— begin Dataset —
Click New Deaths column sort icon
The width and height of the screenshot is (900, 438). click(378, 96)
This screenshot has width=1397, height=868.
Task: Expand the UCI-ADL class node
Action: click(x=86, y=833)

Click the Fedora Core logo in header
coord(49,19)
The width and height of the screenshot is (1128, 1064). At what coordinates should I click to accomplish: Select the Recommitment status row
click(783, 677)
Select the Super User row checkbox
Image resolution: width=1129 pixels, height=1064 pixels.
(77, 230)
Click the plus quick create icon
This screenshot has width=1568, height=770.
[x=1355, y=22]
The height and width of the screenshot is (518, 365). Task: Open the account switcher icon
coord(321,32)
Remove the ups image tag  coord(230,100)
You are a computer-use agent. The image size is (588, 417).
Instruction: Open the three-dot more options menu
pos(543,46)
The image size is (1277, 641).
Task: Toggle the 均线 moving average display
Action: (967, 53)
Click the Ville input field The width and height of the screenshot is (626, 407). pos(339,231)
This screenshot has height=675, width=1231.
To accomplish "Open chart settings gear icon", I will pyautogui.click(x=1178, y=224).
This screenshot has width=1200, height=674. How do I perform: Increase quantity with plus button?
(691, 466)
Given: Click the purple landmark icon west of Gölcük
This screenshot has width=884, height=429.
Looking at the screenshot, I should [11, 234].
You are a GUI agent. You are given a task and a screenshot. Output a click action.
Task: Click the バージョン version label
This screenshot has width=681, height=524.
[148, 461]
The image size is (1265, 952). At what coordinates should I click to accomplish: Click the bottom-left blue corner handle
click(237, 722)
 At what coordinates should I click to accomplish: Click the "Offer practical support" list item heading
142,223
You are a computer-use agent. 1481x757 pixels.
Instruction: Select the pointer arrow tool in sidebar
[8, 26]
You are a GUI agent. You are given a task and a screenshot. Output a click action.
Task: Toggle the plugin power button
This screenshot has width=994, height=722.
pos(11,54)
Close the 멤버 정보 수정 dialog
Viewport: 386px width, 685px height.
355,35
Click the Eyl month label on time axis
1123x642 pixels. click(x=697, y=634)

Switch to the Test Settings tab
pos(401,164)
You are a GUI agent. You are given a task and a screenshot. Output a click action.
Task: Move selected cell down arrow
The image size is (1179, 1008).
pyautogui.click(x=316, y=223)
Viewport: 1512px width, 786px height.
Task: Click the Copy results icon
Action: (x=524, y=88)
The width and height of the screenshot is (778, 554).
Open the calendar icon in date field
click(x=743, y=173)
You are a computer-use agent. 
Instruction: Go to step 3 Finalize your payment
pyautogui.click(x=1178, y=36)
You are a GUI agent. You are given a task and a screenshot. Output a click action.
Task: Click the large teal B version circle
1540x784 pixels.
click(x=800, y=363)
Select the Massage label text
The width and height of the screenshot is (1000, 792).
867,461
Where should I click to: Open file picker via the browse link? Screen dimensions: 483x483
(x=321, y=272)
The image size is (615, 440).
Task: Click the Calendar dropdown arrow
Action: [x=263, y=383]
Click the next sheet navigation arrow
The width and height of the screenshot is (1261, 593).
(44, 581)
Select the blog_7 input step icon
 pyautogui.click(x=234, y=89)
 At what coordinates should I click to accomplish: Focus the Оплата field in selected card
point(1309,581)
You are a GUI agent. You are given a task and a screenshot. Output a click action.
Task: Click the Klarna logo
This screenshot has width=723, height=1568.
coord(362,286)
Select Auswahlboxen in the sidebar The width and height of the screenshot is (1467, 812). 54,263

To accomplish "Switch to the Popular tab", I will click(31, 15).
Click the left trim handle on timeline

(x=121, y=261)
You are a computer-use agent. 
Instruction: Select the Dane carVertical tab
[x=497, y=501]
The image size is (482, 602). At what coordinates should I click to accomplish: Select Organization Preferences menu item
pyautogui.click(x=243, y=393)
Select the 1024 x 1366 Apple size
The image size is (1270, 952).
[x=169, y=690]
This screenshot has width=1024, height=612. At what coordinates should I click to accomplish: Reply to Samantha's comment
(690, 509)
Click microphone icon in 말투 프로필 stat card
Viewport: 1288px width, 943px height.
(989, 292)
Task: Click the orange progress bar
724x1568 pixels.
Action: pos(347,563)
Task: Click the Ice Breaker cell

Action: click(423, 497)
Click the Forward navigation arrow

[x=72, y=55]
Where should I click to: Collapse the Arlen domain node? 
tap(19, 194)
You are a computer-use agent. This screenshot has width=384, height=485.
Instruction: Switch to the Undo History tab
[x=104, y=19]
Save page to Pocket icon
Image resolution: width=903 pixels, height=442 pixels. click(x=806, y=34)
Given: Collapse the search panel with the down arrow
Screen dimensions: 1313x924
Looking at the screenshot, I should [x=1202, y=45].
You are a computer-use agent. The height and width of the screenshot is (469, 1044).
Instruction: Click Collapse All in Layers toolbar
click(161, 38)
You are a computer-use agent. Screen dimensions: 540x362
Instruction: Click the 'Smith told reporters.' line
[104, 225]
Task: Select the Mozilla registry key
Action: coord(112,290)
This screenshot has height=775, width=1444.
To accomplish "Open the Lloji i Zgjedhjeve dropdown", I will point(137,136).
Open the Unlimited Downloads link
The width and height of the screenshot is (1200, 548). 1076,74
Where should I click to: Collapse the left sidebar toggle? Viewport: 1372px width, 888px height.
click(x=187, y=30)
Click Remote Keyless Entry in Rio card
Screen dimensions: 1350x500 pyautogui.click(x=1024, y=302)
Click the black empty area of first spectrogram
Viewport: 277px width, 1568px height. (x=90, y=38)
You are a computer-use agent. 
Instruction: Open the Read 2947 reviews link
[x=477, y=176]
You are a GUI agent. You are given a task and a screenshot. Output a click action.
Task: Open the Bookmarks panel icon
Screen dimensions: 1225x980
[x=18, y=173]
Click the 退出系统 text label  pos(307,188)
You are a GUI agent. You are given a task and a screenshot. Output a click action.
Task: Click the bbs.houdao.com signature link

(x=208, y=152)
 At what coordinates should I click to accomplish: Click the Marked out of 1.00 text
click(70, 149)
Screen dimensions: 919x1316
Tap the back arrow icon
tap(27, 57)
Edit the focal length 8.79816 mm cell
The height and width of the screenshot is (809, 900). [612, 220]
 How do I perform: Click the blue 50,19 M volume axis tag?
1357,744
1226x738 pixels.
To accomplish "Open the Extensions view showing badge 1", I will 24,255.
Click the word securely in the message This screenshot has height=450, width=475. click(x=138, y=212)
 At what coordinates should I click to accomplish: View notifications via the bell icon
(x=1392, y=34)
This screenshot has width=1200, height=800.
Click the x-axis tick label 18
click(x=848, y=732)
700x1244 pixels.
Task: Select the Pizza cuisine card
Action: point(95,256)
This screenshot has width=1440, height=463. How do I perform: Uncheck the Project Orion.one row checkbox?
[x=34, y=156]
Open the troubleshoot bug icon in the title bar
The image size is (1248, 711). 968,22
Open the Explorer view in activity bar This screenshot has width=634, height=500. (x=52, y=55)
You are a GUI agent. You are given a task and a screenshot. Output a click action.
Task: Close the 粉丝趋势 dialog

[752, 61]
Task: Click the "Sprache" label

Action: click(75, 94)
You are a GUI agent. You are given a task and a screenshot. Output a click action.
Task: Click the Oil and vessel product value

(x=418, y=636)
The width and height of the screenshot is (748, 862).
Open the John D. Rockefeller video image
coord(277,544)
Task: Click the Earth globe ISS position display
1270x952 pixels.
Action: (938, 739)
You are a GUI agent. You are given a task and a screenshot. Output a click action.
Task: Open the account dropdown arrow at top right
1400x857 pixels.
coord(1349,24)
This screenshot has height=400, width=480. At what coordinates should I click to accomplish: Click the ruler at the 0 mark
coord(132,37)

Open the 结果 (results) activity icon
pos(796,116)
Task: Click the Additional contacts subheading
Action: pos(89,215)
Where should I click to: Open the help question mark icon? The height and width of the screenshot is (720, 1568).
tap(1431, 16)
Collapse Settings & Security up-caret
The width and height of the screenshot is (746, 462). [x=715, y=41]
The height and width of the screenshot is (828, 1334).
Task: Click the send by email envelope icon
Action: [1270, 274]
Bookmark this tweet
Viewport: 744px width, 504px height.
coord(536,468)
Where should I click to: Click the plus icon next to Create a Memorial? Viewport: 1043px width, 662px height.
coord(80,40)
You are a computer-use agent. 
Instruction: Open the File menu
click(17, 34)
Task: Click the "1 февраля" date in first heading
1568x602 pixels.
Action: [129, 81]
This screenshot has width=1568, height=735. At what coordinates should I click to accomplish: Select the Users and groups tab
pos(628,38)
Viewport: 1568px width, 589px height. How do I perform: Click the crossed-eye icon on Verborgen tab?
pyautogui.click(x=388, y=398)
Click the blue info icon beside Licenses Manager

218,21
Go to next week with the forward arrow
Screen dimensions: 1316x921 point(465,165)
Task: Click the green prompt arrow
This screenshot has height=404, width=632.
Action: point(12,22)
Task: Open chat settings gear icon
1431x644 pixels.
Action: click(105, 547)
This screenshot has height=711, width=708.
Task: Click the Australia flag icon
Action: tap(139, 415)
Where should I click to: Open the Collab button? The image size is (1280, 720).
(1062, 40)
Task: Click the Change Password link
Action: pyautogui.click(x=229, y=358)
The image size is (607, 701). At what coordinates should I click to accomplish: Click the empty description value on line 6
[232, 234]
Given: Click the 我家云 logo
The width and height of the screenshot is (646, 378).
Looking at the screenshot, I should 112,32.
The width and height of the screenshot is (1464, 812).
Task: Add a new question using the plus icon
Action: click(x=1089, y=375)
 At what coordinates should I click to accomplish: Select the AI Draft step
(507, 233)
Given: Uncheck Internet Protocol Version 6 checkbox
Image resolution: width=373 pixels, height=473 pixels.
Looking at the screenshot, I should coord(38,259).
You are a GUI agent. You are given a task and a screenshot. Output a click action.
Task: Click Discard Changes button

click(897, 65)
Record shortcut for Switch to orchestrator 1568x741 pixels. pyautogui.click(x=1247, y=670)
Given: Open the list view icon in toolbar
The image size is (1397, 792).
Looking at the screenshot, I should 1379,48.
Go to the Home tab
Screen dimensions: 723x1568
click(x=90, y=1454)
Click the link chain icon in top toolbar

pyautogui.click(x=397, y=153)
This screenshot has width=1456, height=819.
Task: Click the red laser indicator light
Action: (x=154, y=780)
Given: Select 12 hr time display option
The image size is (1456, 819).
— end Dataset —
- _Exercise requirements_: Return the rows verbatim, from the start of the rows up to and including the line containing "Looking at the screenshot, I should [11, 234].".

- _Response to this task_:
Click New Deaths column sort icon
The width and height of the screenshot is (900, 438). click(378, 96)
This screenshot has width=1397, height=868.
Task: Expand the UCI-ADL class node
Action: click(x=86, y=833)

Click the Fedora Core logo in header
coord(49,19)
The width and height of the screenshot is (1128, 1064). At what coordinates should I click to accomplish: Select the Recommitment status row
click(783, 677)
Select the Super User row checkbox
Image resolution: width=1129 pixels, height=1064 pixels.
(77, 230)
Click the plus quick create icon
This screenshot has width=1568, height=770.
[x=1355, y=22]
The height and width of the screenshot is (518, 365). Task: Open the account switcher icon
coord(321,32)
Remove the ups image tag  coord(230,100)
You are a computer-use agent. The image size is (588, 417).
Instruction: Open the three-dot more options menu
pos(543,46)
The image size is (1277, 641).
Task: Toggle the 均线 moving average display
Action: (967, 53)
Click the Ville input field The width and height of the screenshot is (626, 407). pos(339,231)
This screenshot has height=675, width=1231.
To accomplish "Open chart settings gear icon", I will pyautogui.click(x=1178, y=224).
This screenshot has width=1200, height=674. How do I perform: Increase quantity with plus button?
(691, 466)
Given: Click the purple landmark icon west of Gölcük
This screenshot has width=884, height=429.
Looking at the screenshot, I should [11, 234].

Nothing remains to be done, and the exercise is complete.